The first time I was in Amsterdam, was around the year 2002. At that time, I was only about 12 years old, and have a very limited memory of my experience in Amsterdam and Holland. What little memory I have left of that trip, is that I found Amsterdam to be a rather pleasant city. This nostalgic memory paved the path for my Amsterdam trip this year.

Before I proceed, it is perhaps important to mention that before leaving for Holland, I decided not to do some research on what to see, and what not to see (like I often do), and instead embrace and explore the city more spontaneously. This meant that I didn't go on targeted hunts for modern architectural buildings, but rather wandered around the city streets, seeing whatever would come in my way. 

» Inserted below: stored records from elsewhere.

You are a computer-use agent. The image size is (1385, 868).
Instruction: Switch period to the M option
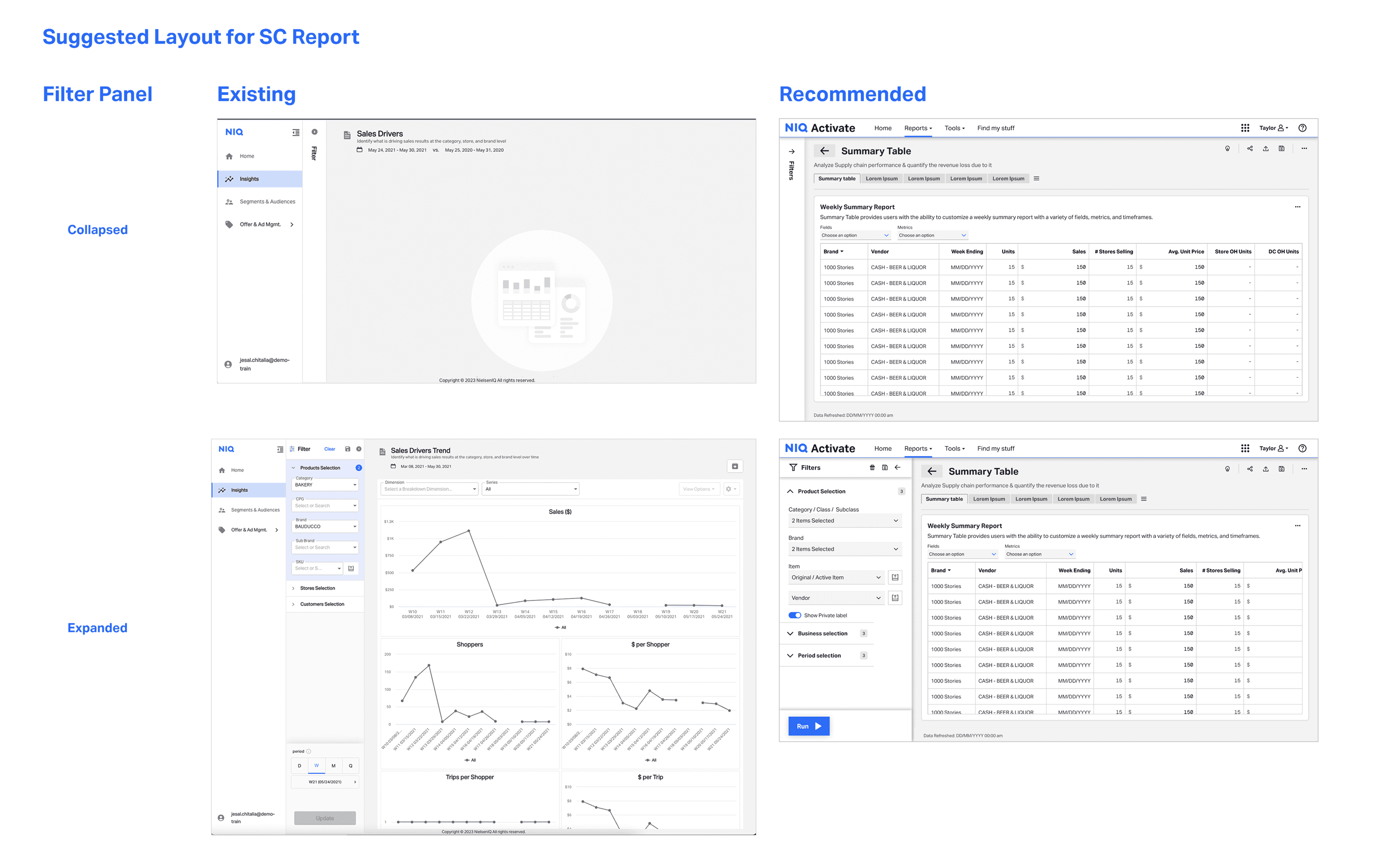334,766
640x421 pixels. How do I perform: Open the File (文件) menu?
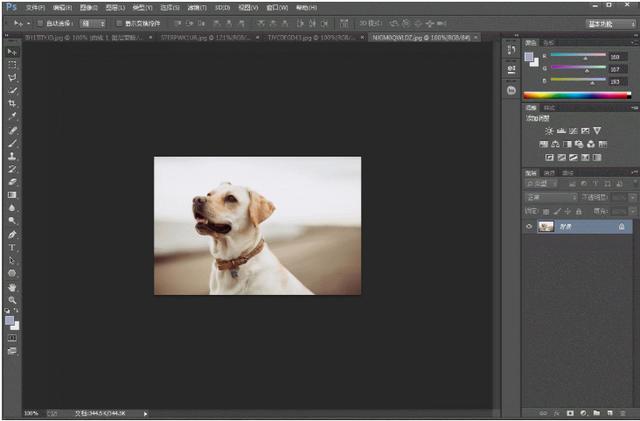(x=34, y=6)

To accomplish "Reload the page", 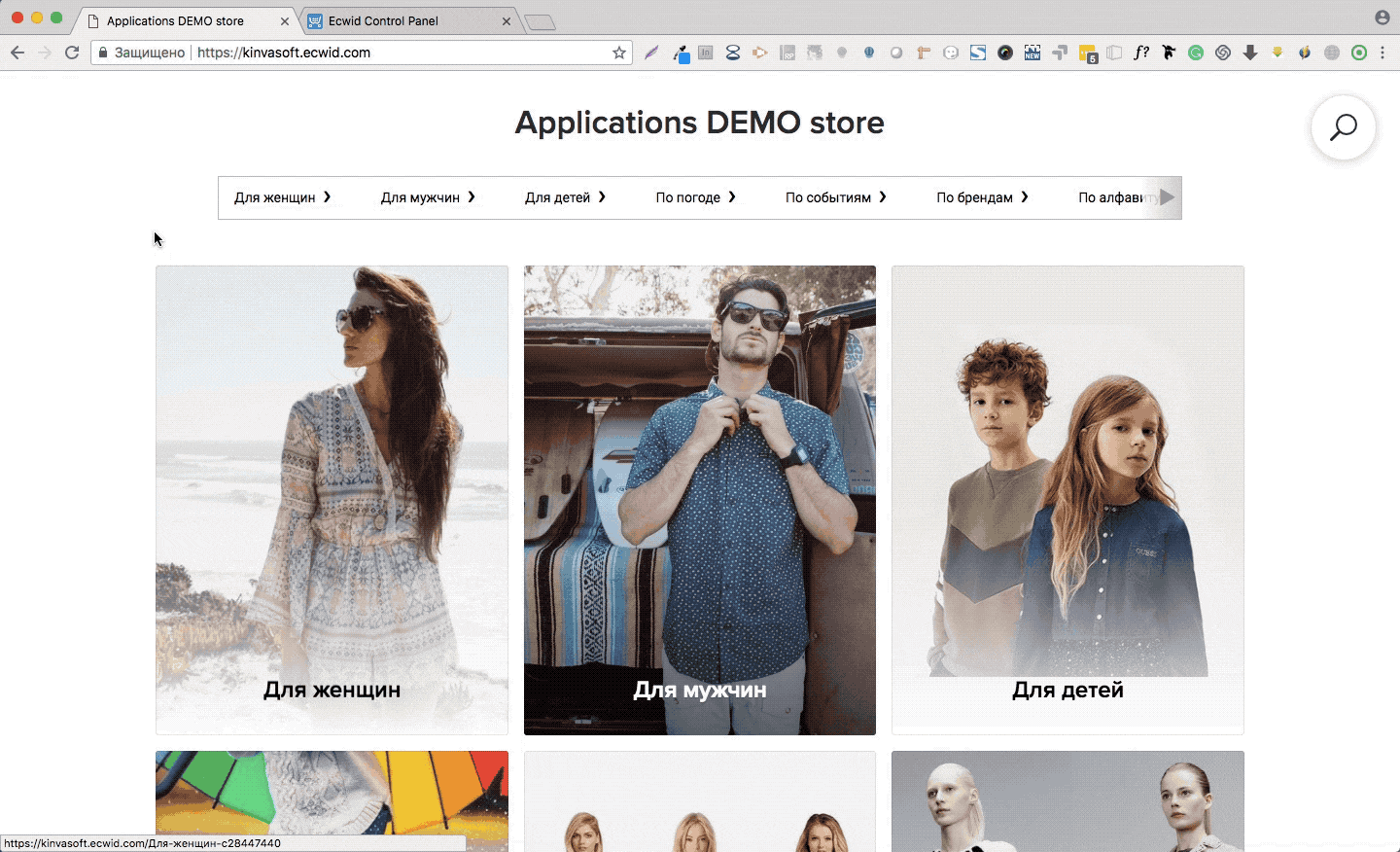I will (72, 53).
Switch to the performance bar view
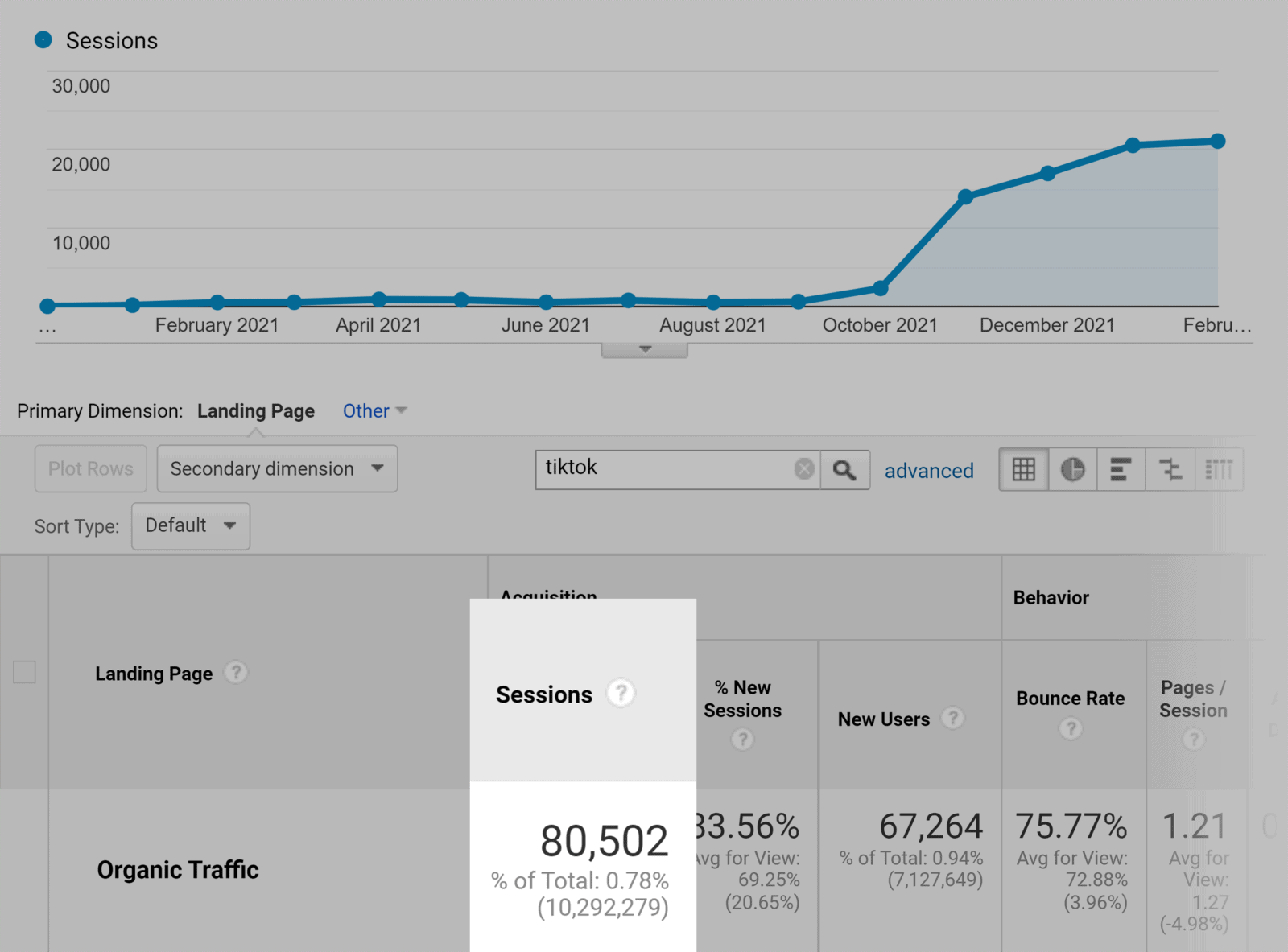Image resolution: width=1288 pixels, height=952 pixels. (x=1121, y=468)
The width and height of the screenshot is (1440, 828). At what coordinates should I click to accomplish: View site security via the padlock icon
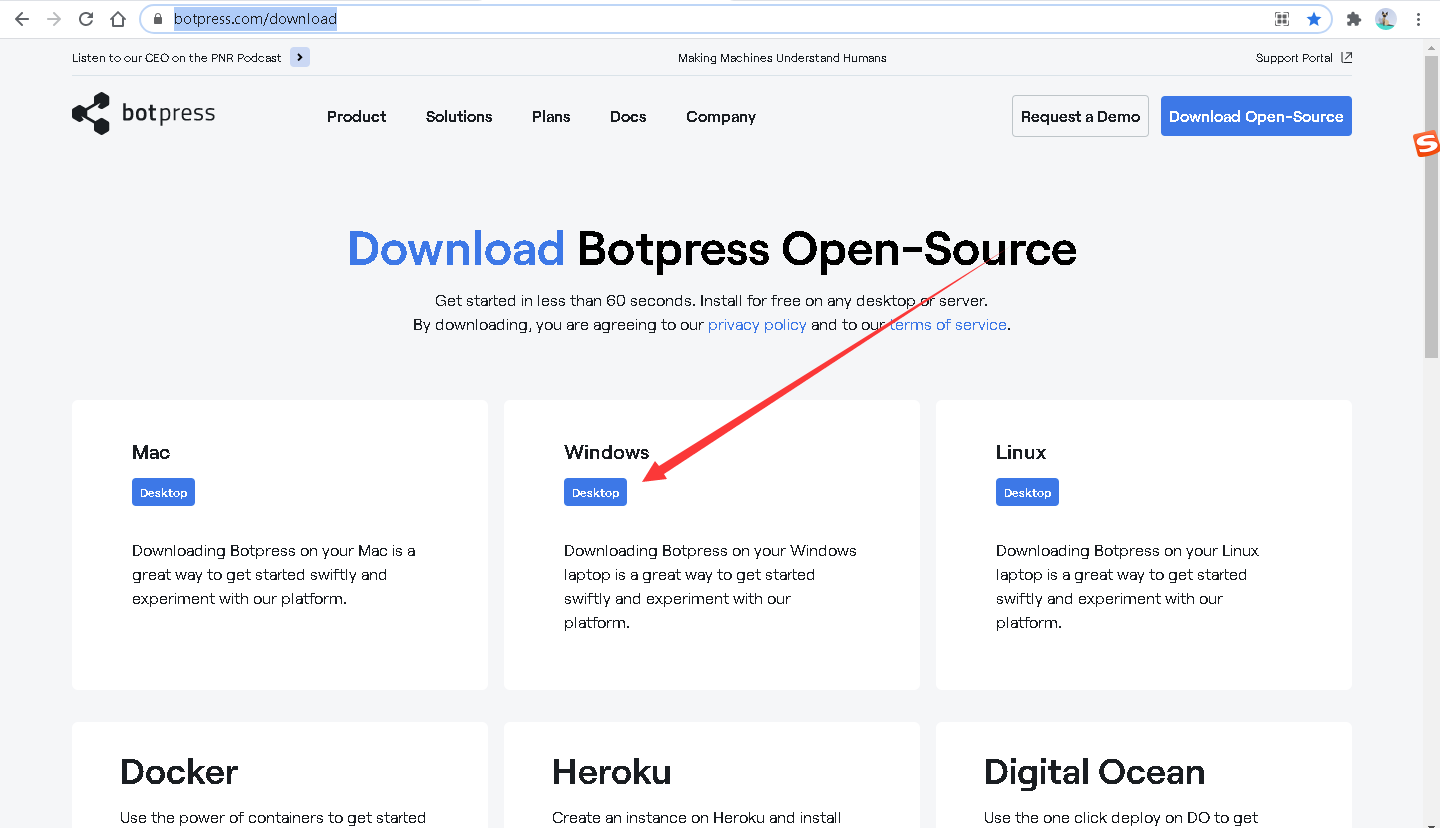click(x=159, y=18)

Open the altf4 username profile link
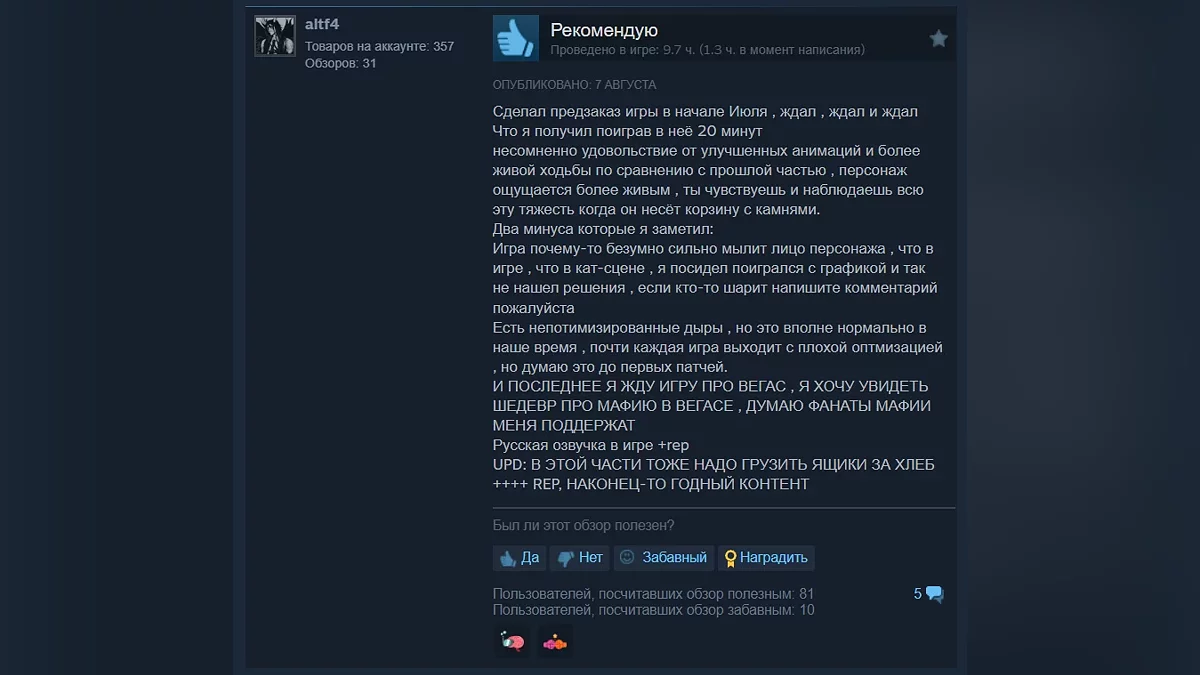click(322, 24)
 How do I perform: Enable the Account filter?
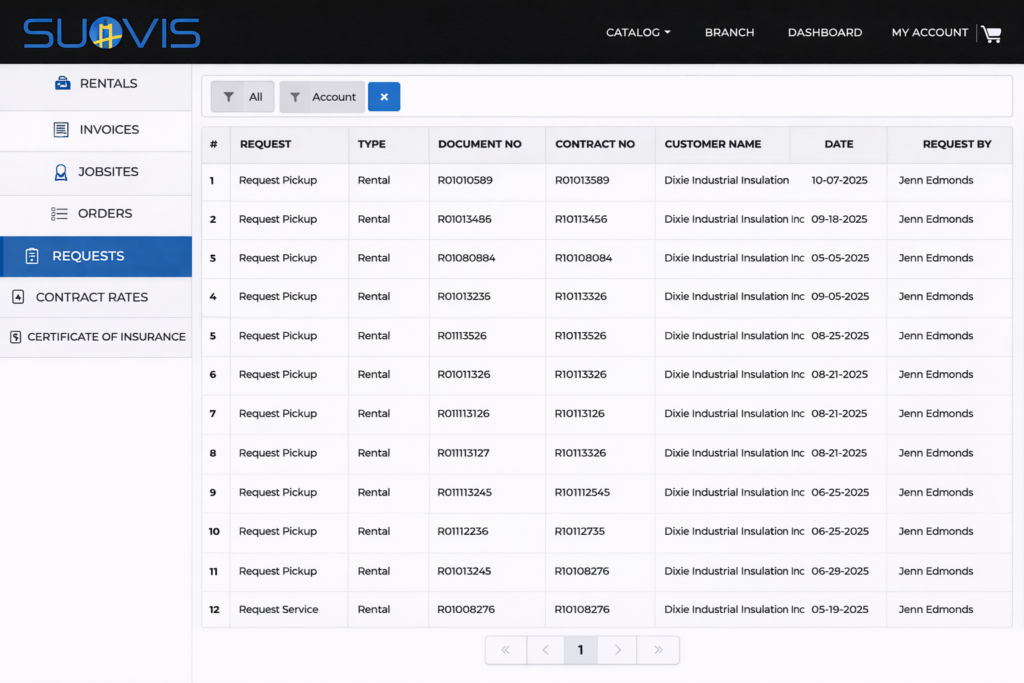click(x=321, y=97)
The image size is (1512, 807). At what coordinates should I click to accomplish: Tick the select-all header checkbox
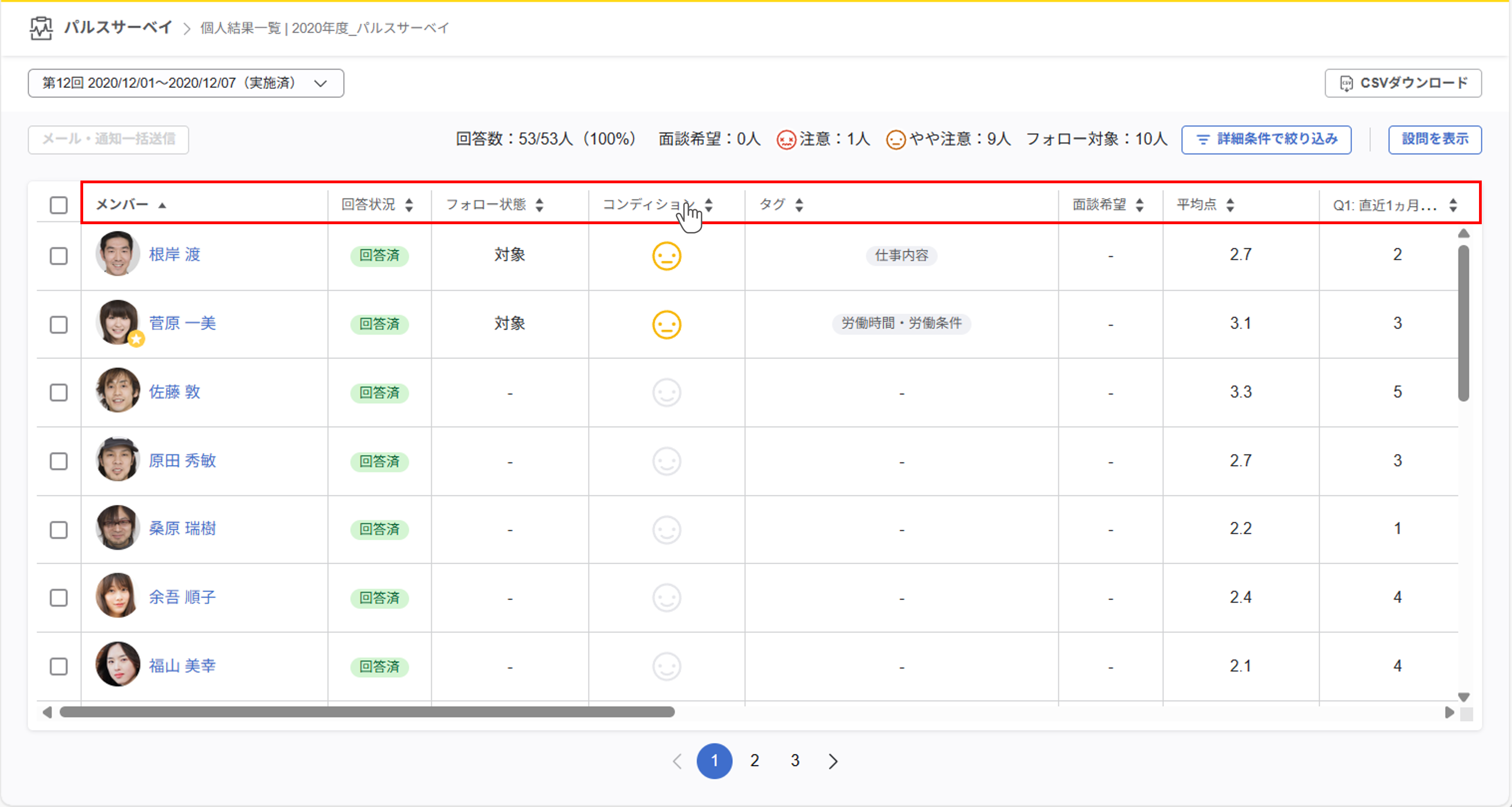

Already on the first day (out of just three), I noticed that Amsterdam has a lot in common with Copenhagen. The bike culture in Amsterdam is very similiar to the one in Copenhagen - not infrastructurally superior, but nevertheless quite efficient it seemed. The old city area is placed in a similar manner to that of Copenhagen, but of a rather greater size. Both cities furthermore have old industrial harbours, which are both currently in the process of being rebuilt to new, modern service and commercial venues. And last but not least, both Denmark and Holland have a rather low topology, which in the case of the two cities, seems to create a similar local weather. One of the greatest differences between the two cities on the other hand, is the vast amount of tourists in Amsterdam. The city's population may be slightly smaller than that of Copenhagen, but with Amsterdam being an extremely popular tourist destination, the tourist population is remarkable. The vast tourism in the city has boosted a bustling café and nightlife (especially in the Red Light District illustrated on the picture below), that brings a dynamic to the city, that Copenhagen quite simply can't compete with.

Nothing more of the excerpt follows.